Bataaf en Belg: twee werelden
Op 16 maart 1815 riep Willem I zich uit tot koning van de Verenigde Nederlanden. Die dag landde Napoleon op de Zuid-Franse kust. Van Waterloo was toen nog geen sprake. Het idee om de voormalige Republiek uit te breiden met de Zuidelijke Nederlanden leefde eind 1813 al in de hoofden en de diplomatieke contacten van Nederland onder Oranje. Dat was zelfs geen nieuwe gedachte. Het denkbeeld de Bourgondische of Habsburgse Nederlanden weer in ere te herstellen, leefde al veel langer.
Hoe verliep die boeiende maar schrikkelijk ingewikkelde overgangsfase? Wat waren de consequenties van een samengaan? Wat diende er met de schulden te gebeuren? Hoe kon het wederzijdse natiebesef aangewakkerd worden? Van een gemeenschappelijk identiteitsbesef was, buiten een klein groepje enthousiastelingen, immers geen sprake. Hoe zouden de belastingstelsels op elkaar afgesteld worden? Welke gevolgen zou de vrijmaking van de Schelde en de concurrentie van Antwerpen hebben voor de handel in het Noorden?
Veteranen
In deze bundel proberen de samenstellers Frank Judo en Stijn van de Perre op al die vragen een antwoord te verschaffen. Zij deden op hun beurt beroep op negen specialisten. Samen onderzoeken zij hoe de vereniging tot stand kwam en met welke uitdagingen de nieuwe staat te kampen kreeg. Die waren gigantisch te noemen, zowel op politiek, religieus, economisch, sociaal als cultureel vlak. We mogen gerust gewag maken dat Noord en Zuid van meet af aan twee aparte werelden waren en bleven tot de opstand van 1830. Er was van bovenuit veel goede wil aanwezig, maar dat volstond niet om in amper vijftien jaar de brede kloof te overbruggen.
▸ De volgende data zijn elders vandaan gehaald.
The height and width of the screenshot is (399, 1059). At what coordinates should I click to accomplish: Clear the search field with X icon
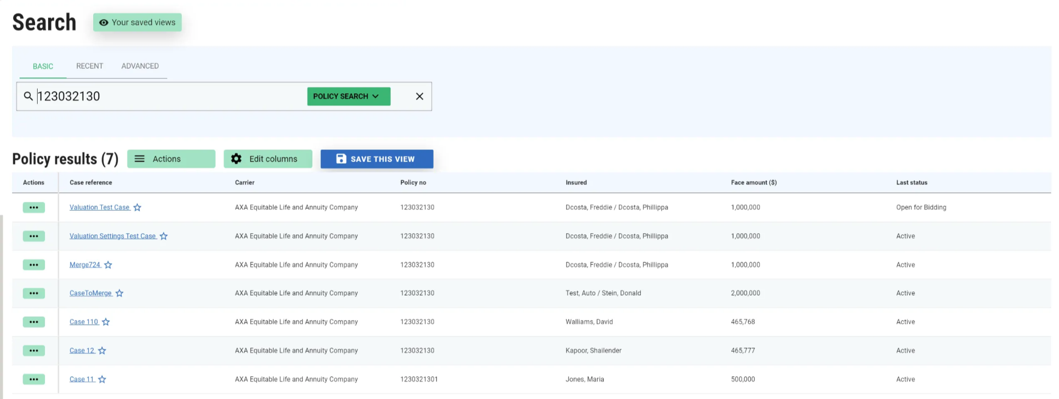pyautogui.click(x=419, y=96)
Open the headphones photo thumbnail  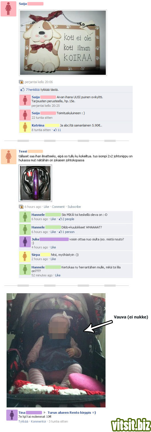(35, 183)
Elke auteur schreef zijn bijdrage zodanig dat hij of zij zich niet liet leiden door de onvermijdelijkheid van de afloop. Ze focussen zich uitsluitend op de jaren 1814/1815. Naast bijdragen over politiek, godsdienst en economie vullen enkele niet-alledaagse onderwerpen de bundel. Zo is er een artikel over de bijstand aan invalide veteranen en hun families, een artikel over het echtscheidingsdebat in het Verenigd Koninkrijk, een opstel over de terugkeer van de door de Franse bezetter geroofde kunstvoorwerpen naar Antwerpen en een artikel over het ontstaan van een nieuw leger. Daaruit blijkt dat er maar weinig ‘Belgische’ officieren dienst namen in het leger van het Verenigd Koninkrijk der Nederlanden. De meesten bleven liever bij het Franse leger, of ze hadden ontslag genomen.
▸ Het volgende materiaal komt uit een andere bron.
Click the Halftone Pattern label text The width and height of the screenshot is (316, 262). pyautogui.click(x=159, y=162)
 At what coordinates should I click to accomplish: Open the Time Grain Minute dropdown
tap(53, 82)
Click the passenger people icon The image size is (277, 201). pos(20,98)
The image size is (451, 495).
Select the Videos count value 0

De samenstellers drongen er bij hun medewerkers op aan zoveel mogelijk vakjargon te vermijden. Buiten hier en daar een uitzondering zijn ze in hun opzet geslaagd. Als geheel getuigt de bundel van een verfrissende en lezenswaardige aanpak. Alvast een mooie aanwinst naar aanleiding van de voorbije tweehonderdste verjaardag (1815-2015).